*** Opening Source data ***

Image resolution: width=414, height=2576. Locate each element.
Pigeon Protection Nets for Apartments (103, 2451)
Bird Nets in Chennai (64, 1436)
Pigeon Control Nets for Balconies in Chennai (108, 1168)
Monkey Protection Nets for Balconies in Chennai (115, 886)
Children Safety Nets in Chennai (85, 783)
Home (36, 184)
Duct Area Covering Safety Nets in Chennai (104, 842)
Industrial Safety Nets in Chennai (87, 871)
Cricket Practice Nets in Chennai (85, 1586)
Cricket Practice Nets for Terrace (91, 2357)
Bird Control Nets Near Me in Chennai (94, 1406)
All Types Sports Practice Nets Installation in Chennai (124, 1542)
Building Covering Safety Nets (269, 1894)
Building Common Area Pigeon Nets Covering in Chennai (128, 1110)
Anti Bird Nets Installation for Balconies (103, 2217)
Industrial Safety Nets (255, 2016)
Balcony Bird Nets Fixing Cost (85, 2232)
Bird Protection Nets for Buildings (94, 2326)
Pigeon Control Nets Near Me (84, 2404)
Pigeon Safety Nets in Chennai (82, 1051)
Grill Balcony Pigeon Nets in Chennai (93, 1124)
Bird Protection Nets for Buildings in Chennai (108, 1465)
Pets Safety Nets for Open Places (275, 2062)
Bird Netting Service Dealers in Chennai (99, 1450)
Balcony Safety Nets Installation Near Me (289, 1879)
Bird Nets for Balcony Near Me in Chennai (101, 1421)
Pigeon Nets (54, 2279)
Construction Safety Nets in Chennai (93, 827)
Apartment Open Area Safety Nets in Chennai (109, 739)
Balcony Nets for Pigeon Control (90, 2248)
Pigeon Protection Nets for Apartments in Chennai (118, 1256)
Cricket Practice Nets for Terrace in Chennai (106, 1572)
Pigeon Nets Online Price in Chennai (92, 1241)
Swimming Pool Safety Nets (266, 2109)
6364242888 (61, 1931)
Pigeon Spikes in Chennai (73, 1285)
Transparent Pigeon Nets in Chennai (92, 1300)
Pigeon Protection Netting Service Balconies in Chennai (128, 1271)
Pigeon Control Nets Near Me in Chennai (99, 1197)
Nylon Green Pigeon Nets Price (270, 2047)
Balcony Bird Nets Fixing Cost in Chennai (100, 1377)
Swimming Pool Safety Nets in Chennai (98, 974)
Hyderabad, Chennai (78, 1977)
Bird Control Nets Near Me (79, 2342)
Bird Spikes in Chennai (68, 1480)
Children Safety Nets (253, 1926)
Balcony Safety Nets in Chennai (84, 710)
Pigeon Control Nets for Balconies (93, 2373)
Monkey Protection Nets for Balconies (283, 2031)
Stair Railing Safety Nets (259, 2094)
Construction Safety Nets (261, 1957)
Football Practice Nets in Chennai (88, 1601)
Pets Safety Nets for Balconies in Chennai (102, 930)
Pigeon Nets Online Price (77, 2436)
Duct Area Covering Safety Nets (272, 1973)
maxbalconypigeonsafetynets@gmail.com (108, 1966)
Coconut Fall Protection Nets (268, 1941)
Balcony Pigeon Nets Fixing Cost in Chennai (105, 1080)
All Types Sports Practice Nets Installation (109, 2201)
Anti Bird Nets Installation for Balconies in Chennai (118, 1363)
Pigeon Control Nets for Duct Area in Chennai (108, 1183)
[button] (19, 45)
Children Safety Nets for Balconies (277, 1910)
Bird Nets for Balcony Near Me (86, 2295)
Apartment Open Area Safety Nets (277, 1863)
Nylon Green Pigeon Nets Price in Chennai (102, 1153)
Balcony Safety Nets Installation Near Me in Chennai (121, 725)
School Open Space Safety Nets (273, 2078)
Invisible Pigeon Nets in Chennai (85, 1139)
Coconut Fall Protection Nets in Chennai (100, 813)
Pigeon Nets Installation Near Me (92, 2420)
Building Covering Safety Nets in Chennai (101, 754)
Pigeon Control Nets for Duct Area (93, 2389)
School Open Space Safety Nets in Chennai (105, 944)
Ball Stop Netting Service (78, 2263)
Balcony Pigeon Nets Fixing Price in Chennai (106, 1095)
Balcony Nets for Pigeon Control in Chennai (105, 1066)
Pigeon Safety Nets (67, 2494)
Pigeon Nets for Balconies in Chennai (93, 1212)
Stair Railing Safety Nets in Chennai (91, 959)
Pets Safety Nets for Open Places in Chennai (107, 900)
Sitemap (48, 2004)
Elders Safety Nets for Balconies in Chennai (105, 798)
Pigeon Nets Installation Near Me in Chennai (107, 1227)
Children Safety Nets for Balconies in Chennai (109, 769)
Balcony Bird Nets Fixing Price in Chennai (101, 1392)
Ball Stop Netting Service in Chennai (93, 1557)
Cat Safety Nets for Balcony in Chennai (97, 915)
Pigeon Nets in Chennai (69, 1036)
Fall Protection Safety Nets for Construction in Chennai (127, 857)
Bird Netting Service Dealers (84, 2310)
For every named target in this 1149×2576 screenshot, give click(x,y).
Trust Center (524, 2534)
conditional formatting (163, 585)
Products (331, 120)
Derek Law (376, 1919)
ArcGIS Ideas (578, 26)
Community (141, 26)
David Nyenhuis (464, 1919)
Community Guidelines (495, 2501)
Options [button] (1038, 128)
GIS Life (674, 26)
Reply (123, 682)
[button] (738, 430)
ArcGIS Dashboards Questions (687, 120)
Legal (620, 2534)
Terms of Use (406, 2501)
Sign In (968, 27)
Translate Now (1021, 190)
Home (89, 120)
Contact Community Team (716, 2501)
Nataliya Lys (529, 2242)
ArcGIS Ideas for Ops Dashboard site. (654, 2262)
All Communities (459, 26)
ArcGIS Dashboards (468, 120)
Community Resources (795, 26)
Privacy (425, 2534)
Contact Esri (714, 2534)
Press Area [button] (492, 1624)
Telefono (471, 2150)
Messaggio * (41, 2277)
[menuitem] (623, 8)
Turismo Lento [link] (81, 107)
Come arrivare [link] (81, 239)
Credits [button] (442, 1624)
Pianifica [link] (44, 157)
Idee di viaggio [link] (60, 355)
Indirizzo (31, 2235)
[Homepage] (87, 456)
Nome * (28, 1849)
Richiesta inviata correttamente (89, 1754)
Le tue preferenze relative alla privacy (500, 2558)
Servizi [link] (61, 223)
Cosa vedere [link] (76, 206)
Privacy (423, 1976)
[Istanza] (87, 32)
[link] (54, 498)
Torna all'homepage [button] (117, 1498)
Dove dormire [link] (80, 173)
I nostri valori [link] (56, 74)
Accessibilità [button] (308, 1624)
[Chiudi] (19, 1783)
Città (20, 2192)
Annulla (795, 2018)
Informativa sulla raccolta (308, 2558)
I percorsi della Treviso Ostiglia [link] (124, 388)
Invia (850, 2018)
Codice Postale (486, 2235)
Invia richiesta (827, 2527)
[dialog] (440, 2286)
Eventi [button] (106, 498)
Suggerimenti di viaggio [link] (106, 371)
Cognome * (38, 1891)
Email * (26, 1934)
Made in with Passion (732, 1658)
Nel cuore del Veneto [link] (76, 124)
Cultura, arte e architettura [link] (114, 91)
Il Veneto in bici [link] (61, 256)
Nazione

*** Closing Source data ***

Everything above from the line containing "[button] (19, 45)" through the line containing "Invisible Pigeon Nets in Chennai (85, 1139)" must be copied exactly. Nothing outside that range belongs in the answer.

Written answer =>
[button] (19, 45)
Children Safety Nets for Balconies (277, 1910)
Bird Nets for Balcony Near Me (86, 2295)
Apartment Open Area Safety Nets (277, 1863)
Nylon Green Pigeon Nets Price in Chennai (102, 1153)
Balcony Safety Nets Installation Near Me in Chennai (121, 725)
School Open Space Safety Nets (273, 2078)
Invisible Pigeon Nets in Chennai (85, 1139)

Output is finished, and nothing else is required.